[Word and element location data]
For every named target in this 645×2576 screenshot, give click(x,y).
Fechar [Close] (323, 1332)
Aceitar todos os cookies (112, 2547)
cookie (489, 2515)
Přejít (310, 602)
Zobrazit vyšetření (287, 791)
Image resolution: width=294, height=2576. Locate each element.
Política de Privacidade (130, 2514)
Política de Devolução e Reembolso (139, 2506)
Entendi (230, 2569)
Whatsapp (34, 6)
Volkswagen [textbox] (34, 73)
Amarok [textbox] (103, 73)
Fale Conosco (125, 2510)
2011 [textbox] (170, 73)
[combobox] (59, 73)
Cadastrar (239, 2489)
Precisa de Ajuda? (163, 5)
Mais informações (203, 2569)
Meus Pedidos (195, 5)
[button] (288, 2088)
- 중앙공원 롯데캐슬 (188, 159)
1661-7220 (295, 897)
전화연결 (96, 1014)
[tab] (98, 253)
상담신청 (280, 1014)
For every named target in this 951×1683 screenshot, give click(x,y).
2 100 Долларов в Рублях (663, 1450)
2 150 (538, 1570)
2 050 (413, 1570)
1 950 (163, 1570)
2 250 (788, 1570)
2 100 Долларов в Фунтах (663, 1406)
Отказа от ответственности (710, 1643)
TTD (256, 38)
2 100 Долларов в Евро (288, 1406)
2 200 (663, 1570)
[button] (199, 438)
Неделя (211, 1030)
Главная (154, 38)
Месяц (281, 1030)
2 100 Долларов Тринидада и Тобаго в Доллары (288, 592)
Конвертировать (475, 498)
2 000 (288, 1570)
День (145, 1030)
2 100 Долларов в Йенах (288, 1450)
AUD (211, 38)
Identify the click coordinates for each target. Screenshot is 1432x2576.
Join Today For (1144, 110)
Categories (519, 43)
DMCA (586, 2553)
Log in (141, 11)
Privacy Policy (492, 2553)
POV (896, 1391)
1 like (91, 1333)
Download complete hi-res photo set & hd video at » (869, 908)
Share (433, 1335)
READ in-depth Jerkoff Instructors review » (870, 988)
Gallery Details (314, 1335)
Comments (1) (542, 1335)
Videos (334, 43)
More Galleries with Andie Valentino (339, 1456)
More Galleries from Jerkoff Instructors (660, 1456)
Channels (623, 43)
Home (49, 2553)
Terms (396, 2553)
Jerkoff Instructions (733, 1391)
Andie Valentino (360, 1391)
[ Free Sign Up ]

## TASK DIRECTIONS
Extract every line of the material above and reproduce each one with no changes.

## SOLUTION FOR THIS EXERCISE
For every named target in this 645×2576 screenshot, give click(x,y).
Fechar [Close] (323, 1332)
Aceitar todos os cookies (112, 2547)
cookie (489, 2515)
Přejít (310, 602)
Zobrazit vyšetření (287, 791)
Image resolution: width=294, height=2576. Locate each element.
Política de Privacidade (130, 2514)
Política de Devolução e Reembolso (139, 2506)
Entendi (230, 2569)
Whatsapp (34, 6)
Volkswagen [textbox] (34, 73)
Amarok [textbox] (103, 73)
Fale Conosco (125, 2510)
2011 [textbox] (170, 73)
[combobox] (59, 73)
Cadastrar (239, 2489)
Precisa de Ajuda? (163, 5)
Mais informações (203, 2569)
Meus Pedidos (195, 5)
[button] (288, 2088)
- 중앙공원 롯데캐슬 (188, 159)
1661-7220 (295, 897)
전화연결 (96, 1014)
[tab] (98, 253)
상담신청 (280, 1014)
For every named target in this 951×1683 screenshot, give click(x,y).
2 100 Долларов в Рублях (663, 1450)
2 150 (538, 1570)
2 050 (413, 1570)
1 950 (163, 1570)
2 250 (788, 1570)
2 100 Долларов в Фунтах (663, 1406)
Отказа от ответственности (710, 1643)
TTD (256, 38)
2 100 Долларов в Евро (288, 1406)
2 200 (663, 1570)
[button] (199, 438)
Неделя (211, 1030)
Главная (154, 38)
Месяц (281, 1030)
2 100 Долларов Тринидада и Тобаго в Доллары (288, 592)
Конвертировать (475, 498)
2 000 (288, 1570)
День (145, 1030)
2 100 Долларов в Йенах (288, 1450)
AUD (211, 38)
Identify the click coordinates for each target. Screenshot is 1432x2576.
Join Today For (1144, 110)
Categories (519, 43)
DMCA (586, 2553)
Log in (141, 11)
Privacy Policy (492, 2553)
POV (896, 1391)
1 like (91, 1333)
Download complete hi-res photo set & hd video at » (869, 908)
Share (433, 1335)
READ in-depth Jerkoff Instructors review » (870, 988)
Gallery Details (314, 1335)
Comments (1) (542, 1335)
Videos (334, 43)
More Galleries with Andie Valentino (339, 1456)
More Galleries from Jerkoff Instructors (660, 1456)
Channels (623, 43)
Home (49, 2553)
Terms (396, 2553)
Jerkoff Instructions (733, 1391)
Andie Valentino (360, 1391)
[ Free Sign Up ]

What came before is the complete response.